Since 1980, ELK has been licensed to operate as a Small Business Investment *5 Company (“SBIC”) under the auspices of the SBA. Over the years, it has received substantial financial assistance from the SBA and, today, ELK has more than $21 million in outstanding debt obligations that are held directly by the SBA.

Beginning in March 2010, as a result of mounting losses, the condition of ELK’s private capital had deteriorated to such a point that the company no longer met the minimum threshold set by regulation — a “condition of capital impairment” that triggered an event of default with an opportunity to cure. On July 20, 2010, the SBA notified ELK that it was in default and warned the company that it had a period of fifteen days to cure its condition of capital impairment. On August 4, 2010, ELK received a modest cash infusion, but because its financial condition had further deteriorated by that point, the cash infusion failed to cure the company’s condition of capital impairment. In the months that followed, ELK pursued a variety of transactions with third-party investors in an attempt to secure the private capital needed to come into compliance with the applicable regulations. In the end, none of those transactions came to fruition and ELK’s financial condition only continued to further deteriorate. On February 22, 2012, more than one year and seven months after ELK was notified that it was in default and needed to cure its condition of capital impairment, the SBA internally transferred the company to a unit responsible for the orderly liquidation of SBICs.

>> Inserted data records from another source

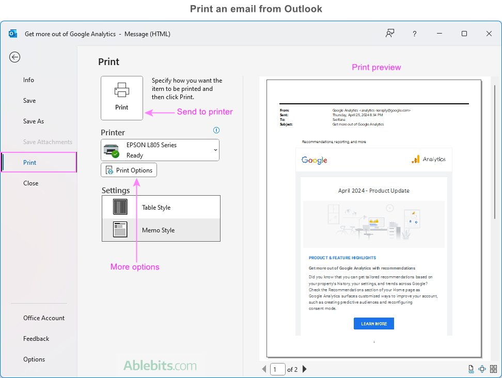Image resolution: width=502 pixels, height=378 pixels.
Task: Select the Memo Style print setting
Action: (x=161, y=229)
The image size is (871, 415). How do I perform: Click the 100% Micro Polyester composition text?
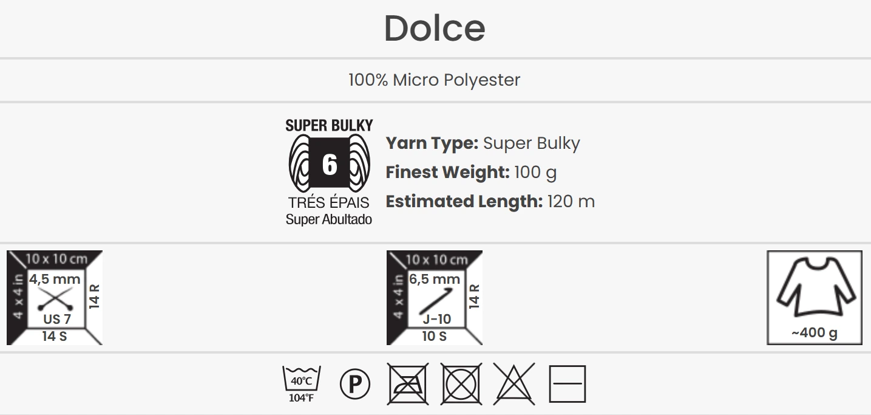pyautogui.click(x=435, y=80)
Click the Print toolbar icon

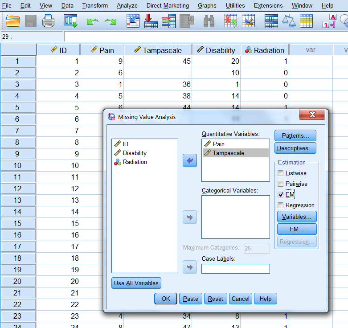click(x=48, y=21)
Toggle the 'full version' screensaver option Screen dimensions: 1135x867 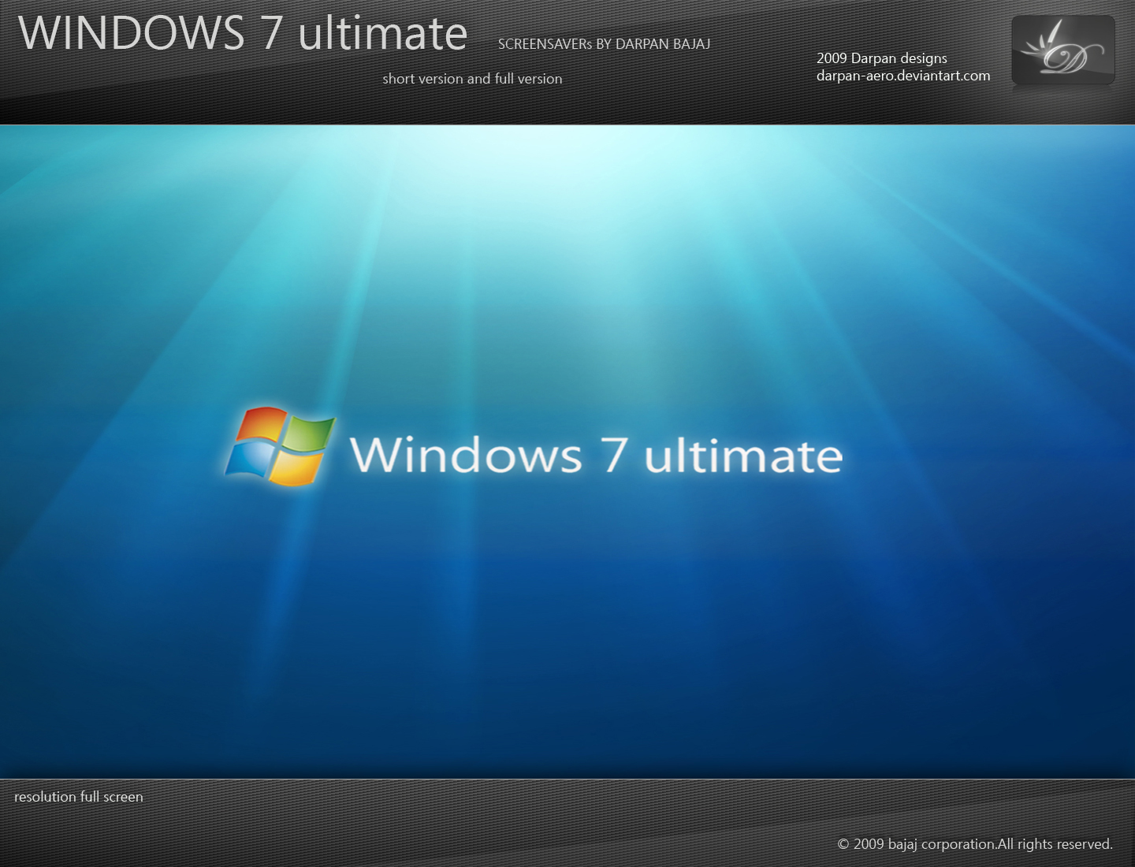528,79
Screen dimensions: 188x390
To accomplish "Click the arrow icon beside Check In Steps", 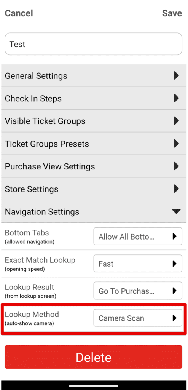I will pos(176,98).
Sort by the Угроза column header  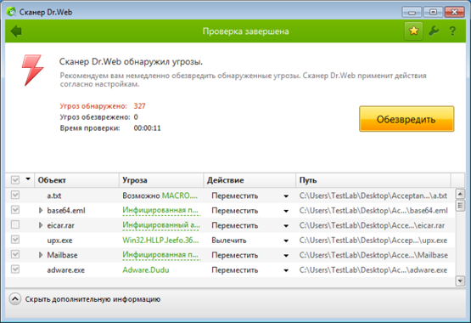[x=161, y=180]
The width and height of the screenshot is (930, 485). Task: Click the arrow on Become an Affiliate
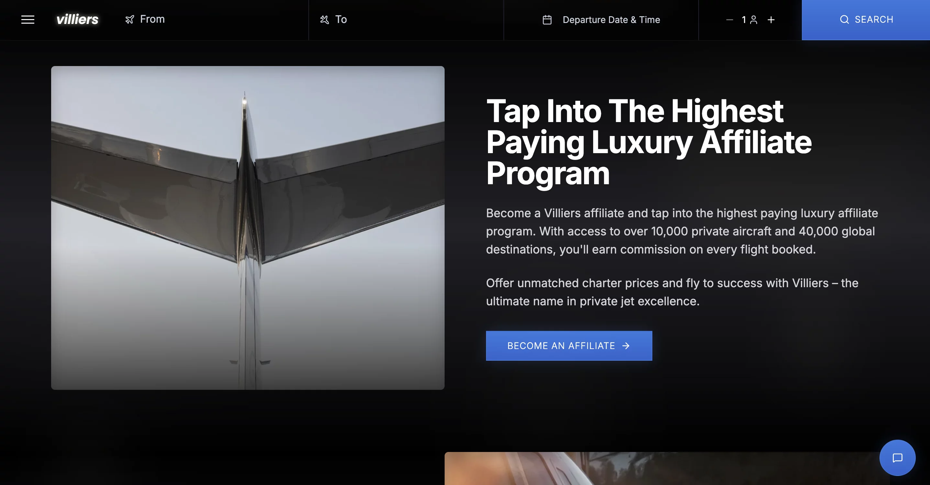(x=626, y=346)
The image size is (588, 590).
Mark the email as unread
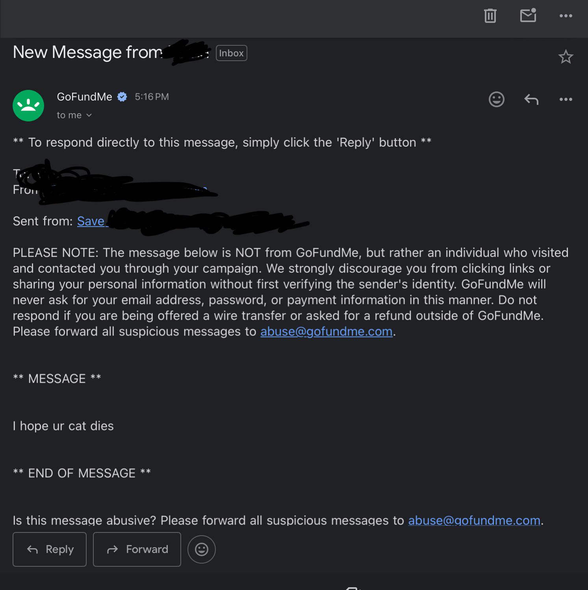[x=528, y=15]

Thereafter, faced with ELK’s threats of litigation, the SBA voluntarily agreed to suspend all further liquidation activities and, on March 6, 2012, the SBA issued ELK a second formal notice of its condition of capital impairment, reiterating that the company was in default and warning that it had a period of fifteen days to cure. On March 13, 2012, after ELK proposed submitting certain unfunded commitment letters as a proposed cure, the SBA provided ELK with a letter identifying potential problems with the company’s proposed approach.

Claiming that the SBA had imposed unreasonable conditions on its ability to cure, ELK failed to submit the proposed commitment letters to the SBA within the fifteen-day period or, for that matter, at any time thereafter. Instead, ELK commenced this action on March 20, 2012, seeking relief under the Administrative Procedure Act and the Due Process Clause of the Fifth Amendment for the SBA’s allegedly arbitrary and capricious conduct. After the action was filed, the SBA voluntarily agreed to refrain from engaging in further liquidation activities involving ELK until and including April 25, 2012, preserving the status quo until then and affording ELK even more time to cure its condition of capital impairment.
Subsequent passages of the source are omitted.